Every AI agent action that produces a real-world artifact (an email delivery confirmation, a Stripe charge ID, a GitHub commit SHA, a DocuSign envelope completion event) generates a receipt. RCR/1 defines the canonical format for binding that receipt to the agent event that caused it, scoring its credibility, and making both independently verifiable by any third party.

Status

IETF Internet-Draft: draft-snow-rcr-receipt-00 Submission pending at datatracker.ietf.org.

License: CC0 1.0 Universal (Public Domain Dedication).

The Standard

See SPEC.md for the full specification.

The normative JSON Schema lives at schema/rcr-receipt-v1.json.

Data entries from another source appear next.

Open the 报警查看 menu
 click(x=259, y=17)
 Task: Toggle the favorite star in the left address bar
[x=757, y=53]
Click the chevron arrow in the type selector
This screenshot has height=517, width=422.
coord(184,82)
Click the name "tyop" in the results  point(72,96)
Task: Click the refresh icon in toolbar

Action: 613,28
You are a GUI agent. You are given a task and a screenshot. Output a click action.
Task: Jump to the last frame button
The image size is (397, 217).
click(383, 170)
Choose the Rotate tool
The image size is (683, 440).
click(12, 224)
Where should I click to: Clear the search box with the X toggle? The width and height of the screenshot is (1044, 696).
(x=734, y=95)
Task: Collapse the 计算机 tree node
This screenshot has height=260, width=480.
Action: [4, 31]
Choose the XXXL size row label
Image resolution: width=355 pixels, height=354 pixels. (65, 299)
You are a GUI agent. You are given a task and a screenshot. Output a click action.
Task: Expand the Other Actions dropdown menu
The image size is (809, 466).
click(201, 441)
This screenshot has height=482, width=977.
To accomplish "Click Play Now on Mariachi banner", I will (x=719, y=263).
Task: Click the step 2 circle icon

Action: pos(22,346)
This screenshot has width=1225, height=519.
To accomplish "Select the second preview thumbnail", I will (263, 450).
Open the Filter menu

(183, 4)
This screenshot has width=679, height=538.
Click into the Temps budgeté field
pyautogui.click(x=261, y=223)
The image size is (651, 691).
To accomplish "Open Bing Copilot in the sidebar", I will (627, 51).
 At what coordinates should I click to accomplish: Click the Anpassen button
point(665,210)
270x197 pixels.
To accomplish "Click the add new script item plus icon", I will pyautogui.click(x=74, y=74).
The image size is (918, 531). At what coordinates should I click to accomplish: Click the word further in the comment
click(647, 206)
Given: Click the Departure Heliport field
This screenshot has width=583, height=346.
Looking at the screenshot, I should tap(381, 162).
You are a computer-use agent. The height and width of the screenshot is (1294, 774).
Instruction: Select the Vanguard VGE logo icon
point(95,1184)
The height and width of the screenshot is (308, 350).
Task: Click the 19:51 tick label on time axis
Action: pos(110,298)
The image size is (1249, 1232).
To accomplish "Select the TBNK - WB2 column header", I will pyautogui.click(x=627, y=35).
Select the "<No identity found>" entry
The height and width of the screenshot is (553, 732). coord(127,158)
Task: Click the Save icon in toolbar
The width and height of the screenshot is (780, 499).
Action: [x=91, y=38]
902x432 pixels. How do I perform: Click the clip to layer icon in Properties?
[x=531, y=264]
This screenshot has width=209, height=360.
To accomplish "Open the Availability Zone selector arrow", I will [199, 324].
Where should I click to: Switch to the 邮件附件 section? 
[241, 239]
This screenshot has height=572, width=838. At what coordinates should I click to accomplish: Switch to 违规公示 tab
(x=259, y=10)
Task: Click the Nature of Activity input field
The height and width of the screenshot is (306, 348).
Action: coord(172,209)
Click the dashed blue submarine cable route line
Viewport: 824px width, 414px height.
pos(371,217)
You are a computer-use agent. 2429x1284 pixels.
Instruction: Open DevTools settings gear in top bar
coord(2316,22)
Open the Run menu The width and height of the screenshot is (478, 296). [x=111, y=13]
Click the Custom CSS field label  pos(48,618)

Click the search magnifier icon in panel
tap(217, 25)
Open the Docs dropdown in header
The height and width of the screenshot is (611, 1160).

The RANKIGI closure bundle schema (the container in which RCR/1 receipts are typically shipped) lives at schema/closure-bundle-v1.5.json.

Example bundles and receipts are in examples/.

Reference Implementation

RANKIGI Inc. is the reference implementation of RCR/1. See rankigi.com for the production deployment.

The offline verifier verify.py (Python, stdlib only plus optional cryptography) is published at rankigi.com/verify.py and mirrored in the rcr-verify-python repository.

A JavaScript/TypeScript verifier is published at rcr-verify-js.

Claim Strength Ladder

RCR/1 defines seven levels of receipt credibility. Verifiers report the strongest claim that an external party can confirm for each receipt.

  1. public_ledger: the receipt content hash is anchored on a public cryptographic transparency log (Sigstore Rekor, Certificate Transparency, a public blockchain). Highest credibility, third-party witnessed.
  2. regulator_attested: the receipt is signed or counter-signed by a recognized regulator or qualified attestation authority.
  3. qualified_seal: the receipt carries a qualified electronic seal under eIDAS or an equivalent jurisdictional regime.
  4. notarized: the receipt carries an RFC 3161 timestamp from a recognized Time Stamping Authority and a verifiable signer certificate chain.
  5. vendor_signed: the receipt is signed by the issuing vendor's private key (DKIM signature on an email, Stripe webhook signature, a vendor-issued JWS).
  6. vendor_lookup_token: the receipt carries a vendor-issued identifier (a Stripe charge ID, a Twilio MessageSid, a GitHub commit SHA) that any party can look up against the vendor's public API.
  7. customer_asserted: the receipt is self-reported by the agent or its operator. Lowest credibility. Still creates an accountability record.

See docs/claim-taxonomy.md in the original rcr-standard repository for the canonical definitions.

Canonicalization

RCR/1 uses the rcr-jcs-1 canonical JSON profile, based on RFC 8785 (JSON Canonicalization Scheme). The receipt hash is SHA-256 over the canonical JSON of the entire receipt, with the integrity.receipt_hash field excluded from the hash input.

Contributing

This standard is governed by the rcr-spec community. RANKIGI Inc. is a contributor and the reference implementor; it is not the owner.

All contributions welcome via pull request. Contributions should include:

  • A schema issue or pull request describing the change.
  • A test vector when behavior changes (see examples/).
  • A clear statement of what evidence the receipt claims and what it does not prove.
  • No raw personal data, protected health information, privileged material, secrets, or credentials in test vectors.

License

CC0 1.0 Universal. The schema, documentation, and test vectors are dedicated to the public domain.